Posted by CrankyProfessor at 7:41 AM

May 2, 2005

See. They're COMMUNISTS

Chicoms, I tell you. THAT'S what the food fascists are. And their evil Hong Kong branch is trying to stamp out Dim Sum because it's bad for you!:

But based on laboratory analyses of 750 dim sum samples, Hong Kong's Food and Environmental Hygiene Department found high fat and salt and low calcium and fiber in everything from fried dumplings to marinated jellyfish. The report suggested that local residents eat these kinds of dim sum in moderation, and choose more dim sum like steamed buns and steamed rice rolls.

Regular dim sum diners should order plates of boiled vegetables to go with their meals, the report said, and should beware of some steamed dim sum for which the ingredients are fried, like bean curd sheets.

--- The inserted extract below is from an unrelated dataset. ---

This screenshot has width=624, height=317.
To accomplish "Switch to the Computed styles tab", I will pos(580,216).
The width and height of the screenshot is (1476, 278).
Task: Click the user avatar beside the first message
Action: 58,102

Posted by CrankyProfessor at 8:06 AM

May 1, 2005

The Dyslexic Aspiring Doctor

Remember the question last year of giving students more time on the MCAT? Drexel has a 2nd year medical student who wants a fourth (4th) try to pass a test to let her into the next year of study. There's a name this time, which I find comforting. Should Ms. Baer ever finish medical school I could avoid allowing her to treat me. Erin O'Connor has the story.

Posted by CrankyProfessor at 9:10 AM

Centralization of Lower Education in New York City

Well, New York City's experiment in get-tough-centralization doesn't seem to be working so far, Diane Ravitch suggests.

Integral to the reorganization was 1) a complete centralization of all authority; 2) the elimination of the policy making powers of lay central and local boards, which were replaced by toothless boards; 3) imposition of a mandated citywide curriculum for all but a select number of exempt schools; 4) creation of a Leadership Academy to recruit and train principals. (The Leadership Academy spent $25 million in its first year and produced about 65 principals.)
She has some numbers. She admits that the scores might go up in 2005, but note that they haven't, yet.